On Sun, 4 Apr 2021 19:42:16 -0400, Frank Krygowski
wrote:

On 4/4/2021 6:32 PM, John B. wrote:
On Sun, 4 Apr 2021 12:16:46 -0400, Frank Krygowski
wrote:

On 4/4/2021 10:34 AM, jbeattie wrote:

I'm not yelling at you although I do get tired of the incessant "safety inflation" rant when people buy something that makes it easier for them to ride...

I think "safety inflation" is real. It applies not only to bicycles,
it's pervasive in modern American society; I can probably give dozens of
examples. I own books on related topics.

But it certainly does apply to bicycles and bicycling, in many ways that
have nothing to do with making it easier to ride.
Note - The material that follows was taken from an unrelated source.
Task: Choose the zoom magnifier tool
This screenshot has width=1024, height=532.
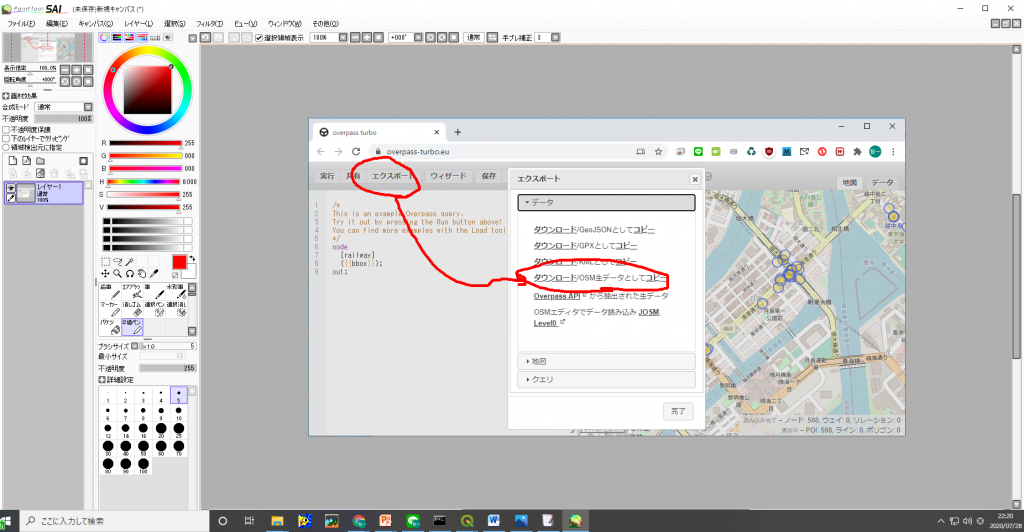Action: click(x=118, y=273)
Again, I can give
examples, although you can certainly think of them yourself.

I don't know why this observation is so distasteful to you.


A question comes to mind here. If special paths/roads/call 'em what
you like, are necessary for the safety of cyclists isn't it proof that
the public highways are dangerious for cyclists?
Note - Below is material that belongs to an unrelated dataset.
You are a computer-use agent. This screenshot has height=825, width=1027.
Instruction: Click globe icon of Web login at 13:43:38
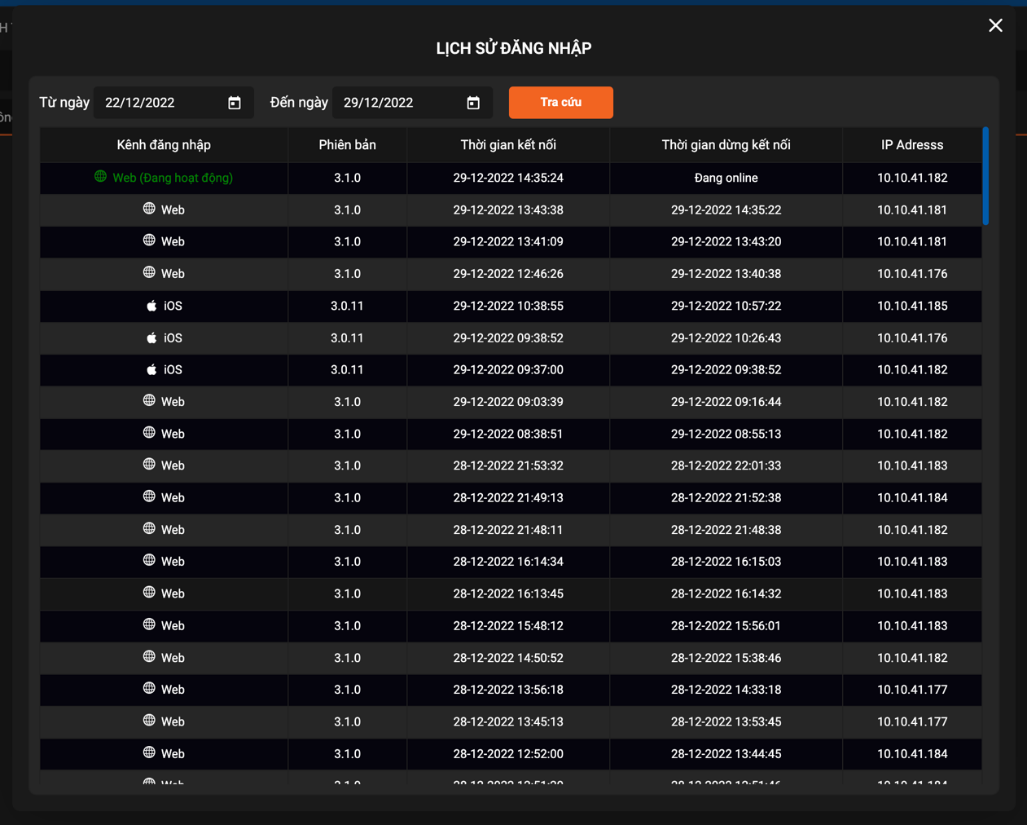(149, 209)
That's what a certain cohort would have you believe. And it's generally
false. Yes, there are dangerous roads; but most roads are quite safe for
cycling.

The question viewed from the opposite direction is "if public
roads/etc., are safe for cyclists are special bike paths necessary?"


Most such facilities are not necessary. Many are worse than normal roads.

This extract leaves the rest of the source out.